U.S. and European equity futures pushed higher with most Asian stocks Monday after President Donald Trump signed a coronavirus stimulus package. The dollar ticked lower with Treasuries.
S&P 500 contracts climbed after Trump backed down from last-minute demands and approved the combined $2.3 trillion Covid-19 relief and government funding package. Shares advanced in Tokyo and Seoul, and fluctuated in Hong Kong and Shanghai. The Bloomberg Dollar Spot Index dipped and Treasury yields climbed. Oil was little changed, while gold headed for its highest close in seven weeks.
Alibaba Group Holding Ltd. slid in Hong Kong despite boosting its share buyback program to $10 billion, amid ongoing concern over China’s inquiry into alleged monopolistic practices. Chinese regulators over the weekend ordered affiliate Ant Group Co. to return to its roots as a provider of payments services, a development that threatens to clip its growth.
Elsewhere, the pound fluctuated after the U.K. last week clinched an historic Brexit trade deal with the European Union.
The signing of the U.S. legislation averts a further delay in stimulus and bolsters some of the optimism that drove global stocks to a record this month. In approving the bill, Trump also demanded a vote in Congress to replace the planned $600 in direct stimulus payments with $2,000 -- a non-binding request that is unlikely to pass both chambers.
The stimulus “could be supportive of the market, supportive of the U.S. economy,” said Suresh Tantia, strategist at Credit Suisse Group AG. “Next year all the building blocks are there for markets to continue this rally.”

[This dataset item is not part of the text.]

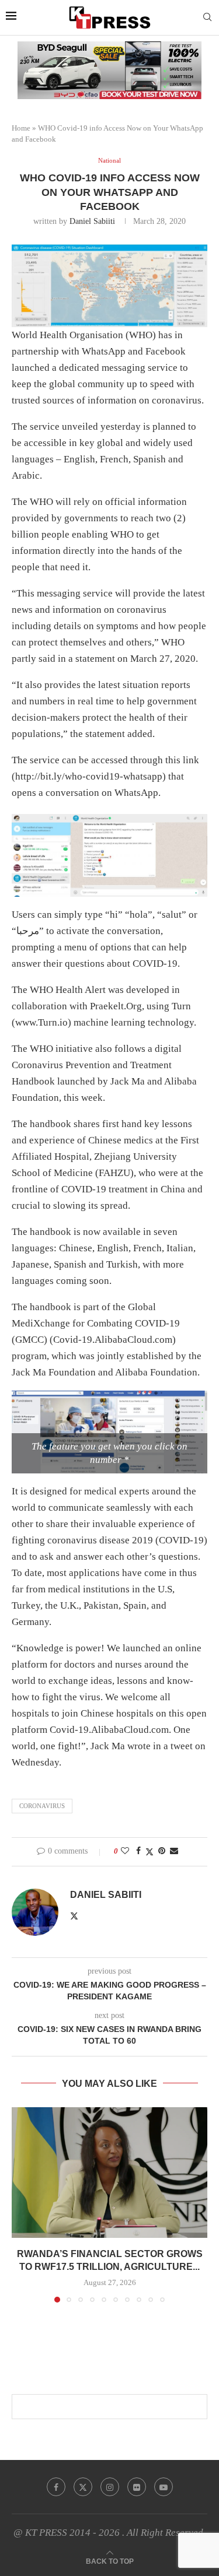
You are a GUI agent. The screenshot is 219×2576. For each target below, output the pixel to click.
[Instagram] (109, 2486)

On the coronavirus front, more restrictions are being imposed to fight the spread of the new, more infectious strain. Japan is among the latest to act, banning the entry of most foreigners through the end of January. Meanwhile, the European Union kicked off a continent-wide vaccination campaign less than a week after clearing a shot developed by Pfizer Inc. and BioNTech SE.
In cryptocurrencies, Bitcoin kept rallying over the festive break, surging past $28,000 for the first time before retreating.
Here are some key events coming up:
- U.S. pending home sales and goods trade balance data are due Wednesday.
- U.S. initial jobless claims figures are published Thursday.
- Most global stock markets are closed Friday for New Year’s Day.
These are the main moves in markets:
Stocks
- S&P 500 futures rose 0.6% as of 2:32 p.m. in Tokyo. The S&P 500 Index rose 0.4% on Thursday.
- Japan’s Topix Index rose 0.3%
- South Korea’s Kospi Index climbed 0.3%.
- Hang Seng Index was little changed.
- Shanghai Composite index rose 0.1%
Currencies
- The Bloomberg Dollar Spot Index fell 0.2%.
- The yen slid 0.1% to 103.52 per dollar.
- The euro rose 0.2% to $1.2215.
- The pound was little changed at $1.3565.
- The offshore yuan was at 6.5219 per dollar, down 0.2%.
- The Aussie was little changed at 76.09 U.S. cents.
Bonds
- The yield on 10-year Treasuries rose about two basis point to 0.94%.
Commodities
- West Texas Intermediate crude fell 0.1% to $48.19 a barrel.
- Gold advanced 0.5% to $1,893 an ounce.